I've got a problem with Lucene and hopefully somebody can help.
I've indexed a whole html site using lucene and the htmlparser from
sourceforge. The problem is terms that appear in the page do not
bring back pages in the search results. For example, if I search for
"simon" I get 3 results back but when searching for "simon goldwyn" I
get 5 results back. Yet the word "simon" is in each of these 5 pages.
I can search for different terms that appear in the pages and they
are brought back in the results. It just appears to be certain terms
that are not brought back in the search. Has anybody any ideas? Or
seen this before? Is it likely to be a problem with Lucene or a
problem with the htmlparser that is parsing the content?
If anybody has got any ideas of what the problem could be or a way to
narrow down where the fault could lie it wouild be much appreciated.
MTIA
jim
this is just an educated guess I'm afraid (I've worked with search engines
before but not with lucene)
is there some kind of relevancy rank cutoff in effect? for instance,
searching for simon goldwyn would probably give that term a higher relevancy
than just searching for the word simon. this might explain why the term
simon on it's own doesn't appear. even if you're not specifying a minimum
score, it maybe that there is a default value somwhere.
Something else that springs to mind is a feature that Autonomy had (or has).

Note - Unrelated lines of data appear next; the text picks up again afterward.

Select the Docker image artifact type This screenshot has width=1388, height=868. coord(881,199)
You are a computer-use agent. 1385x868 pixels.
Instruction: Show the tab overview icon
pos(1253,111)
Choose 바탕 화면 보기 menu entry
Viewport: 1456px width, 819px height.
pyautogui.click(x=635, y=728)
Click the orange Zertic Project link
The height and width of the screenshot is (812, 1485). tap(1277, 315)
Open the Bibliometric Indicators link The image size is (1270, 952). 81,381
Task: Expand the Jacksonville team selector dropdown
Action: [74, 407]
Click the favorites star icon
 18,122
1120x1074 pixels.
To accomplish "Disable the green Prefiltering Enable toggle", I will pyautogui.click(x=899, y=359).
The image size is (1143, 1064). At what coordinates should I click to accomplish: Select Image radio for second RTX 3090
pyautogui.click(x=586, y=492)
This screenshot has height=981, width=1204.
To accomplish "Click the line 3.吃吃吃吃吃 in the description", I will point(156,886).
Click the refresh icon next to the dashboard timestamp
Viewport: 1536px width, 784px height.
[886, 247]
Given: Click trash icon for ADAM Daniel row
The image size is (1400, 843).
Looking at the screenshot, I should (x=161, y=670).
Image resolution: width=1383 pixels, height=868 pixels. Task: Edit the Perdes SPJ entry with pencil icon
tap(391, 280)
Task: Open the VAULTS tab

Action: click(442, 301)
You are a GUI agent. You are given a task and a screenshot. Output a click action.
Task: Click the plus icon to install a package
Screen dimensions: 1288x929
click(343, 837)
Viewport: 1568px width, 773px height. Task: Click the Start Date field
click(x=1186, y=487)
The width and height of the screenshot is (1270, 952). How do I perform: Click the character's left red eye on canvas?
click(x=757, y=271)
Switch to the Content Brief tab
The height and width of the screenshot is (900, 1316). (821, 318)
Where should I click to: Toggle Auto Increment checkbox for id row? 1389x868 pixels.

if there are two words next to each other that start with a capital letter
(in the original text, not the search term), it can be configured to index
them the pair as a single term "simongoldwyn". This gives very high ranking
to proper names when searching for both parts of the name.
Andy
> I've got a problem with Lucene and hopefully somebody can help.
>
[quoted text clipped - 15 lines]
>
> jim